Consiglio regionale: Bianchi lascia il Movimento Cinque Stelle

Ed entra nell’orbita della maggioranza


Farà parte del gruppo misto, con la sua formazione neonata “la Toscana nel cuore” (grafica eloquente: la Regione gialla col cuore rosso) e sosterrà apertamente la candidatura di Eugenio Giani nella corsa a governatore. “Ma io al momento non prevedo di candidarmi”, tiene a precisare. Gabriele Bianchi è giunto terzo nelle “primarie” sulla piattaforma Rousseau dietro a Irene Galletti e Giacomo Giannarelli: “negli incontri col territorio -ricorda- avevo espresso la volontà di mettere sul tavolo temi sui quali si poteva trovare larga convergenza col Pd. Mi sarei potuto candidare nel collegio di Lucca ma trovo un errore andare da soli, o comunque avere nei territori una linea politica in contraddizione con quella di Governo. Peraltro -aggiunge Gabriele Bianchi- questo Governo lo sostengo molto più convintamente del precedente. Un rafforzamento del centrosinistra è fondamentale per arginare un centrodestra vergognoso con la Lega. Questo vorrei fosse posizione al nazionale ma anche qui. La destra italiana tende a demolire, mette a fuoco solo sulle distorsioni e va a colpire l’emotività delle persone. Non dobbiamo lasciare la Toscana al centrodestra”.
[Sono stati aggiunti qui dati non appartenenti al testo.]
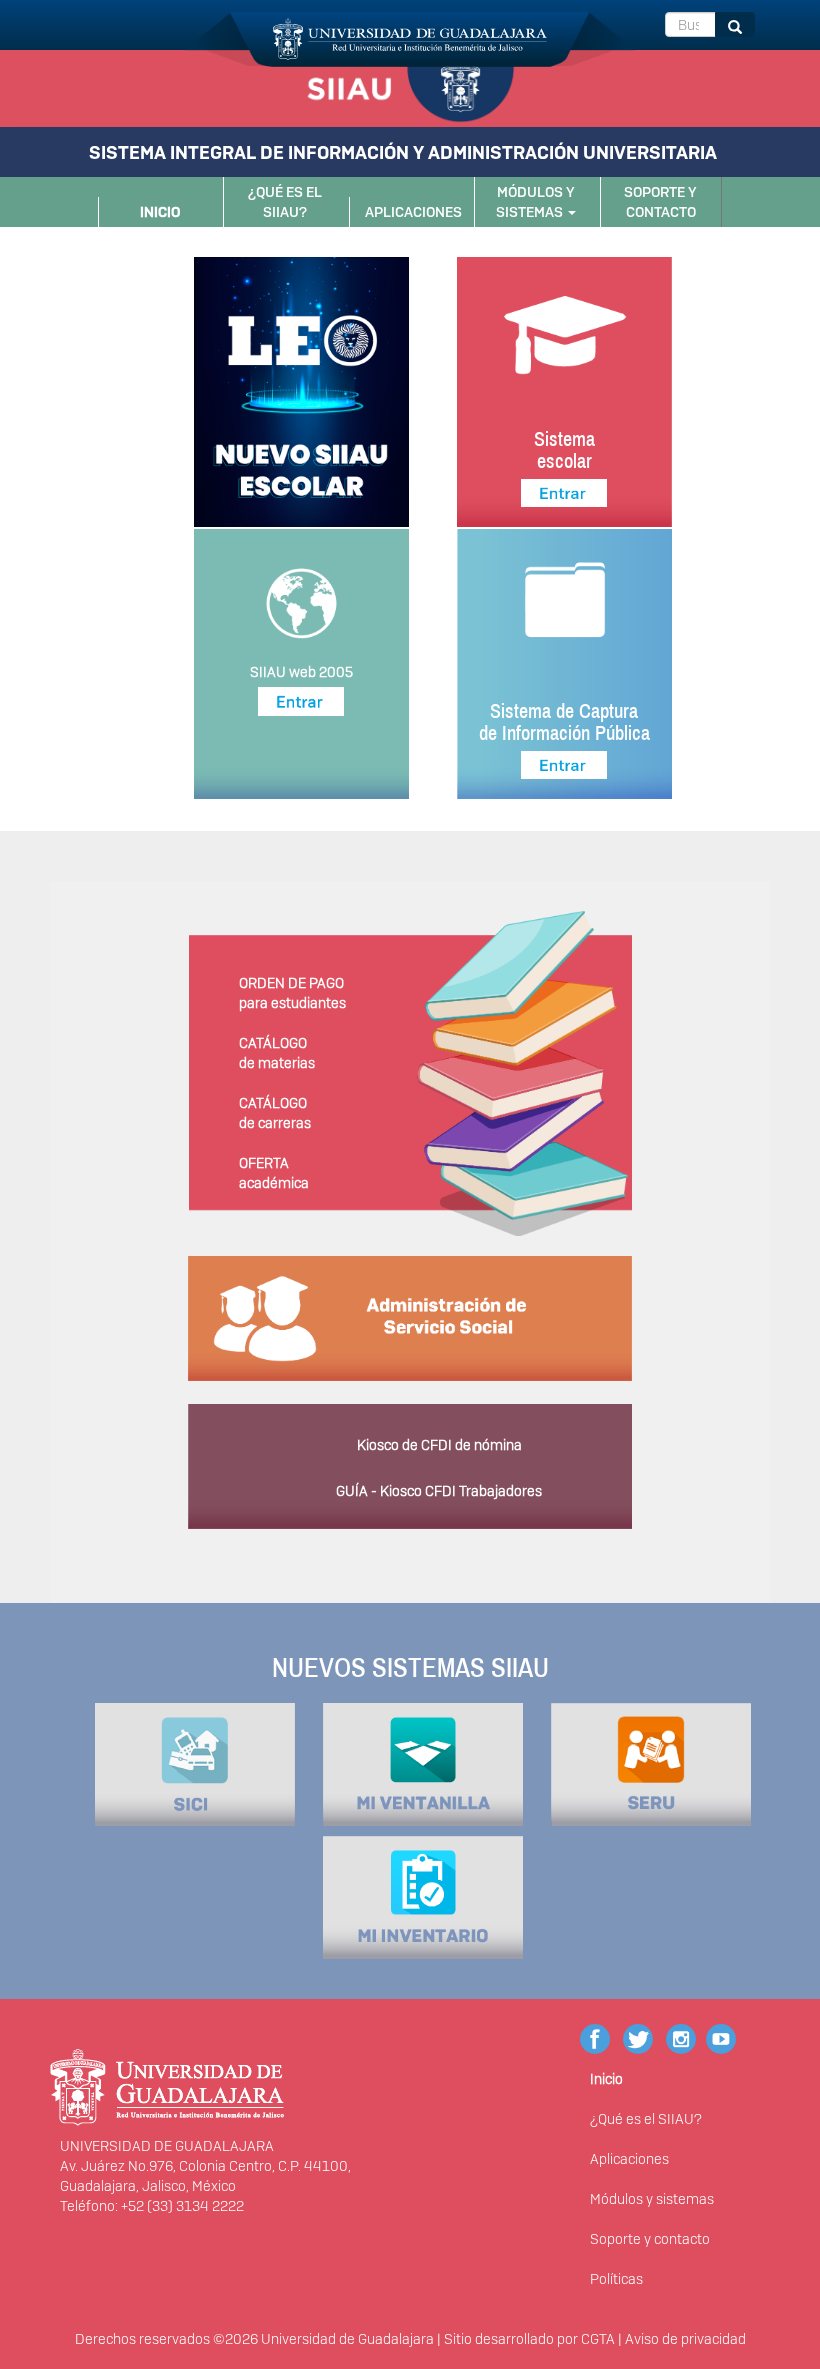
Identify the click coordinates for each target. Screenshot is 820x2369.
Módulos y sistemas (535, 202)
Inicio (160, 212)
Specialmente nell’ultimo scorcio di legislatura regionale, Gabriele Bianchi ha incassato l’approvazione di varie proposte proprie, soprattutto sui temi legati alla legalità, alla lotta alla corruzione, all’usura o al caporalato. “Io voglio rispettare il messaggio di Beppe Grillo che parla di entropia a Di Maio. Dobbiamo trovare soluzioni insieme. Io invoco la responsabilità. Il movimento non mi permette di fare questa coalizione e allora me ne vado io. E’ inutile stare l’uno contro l’altro armati. Vado -conclude Gabriele Bianchi- all’appoggio di Giani che è l’espressione del centrosinistra".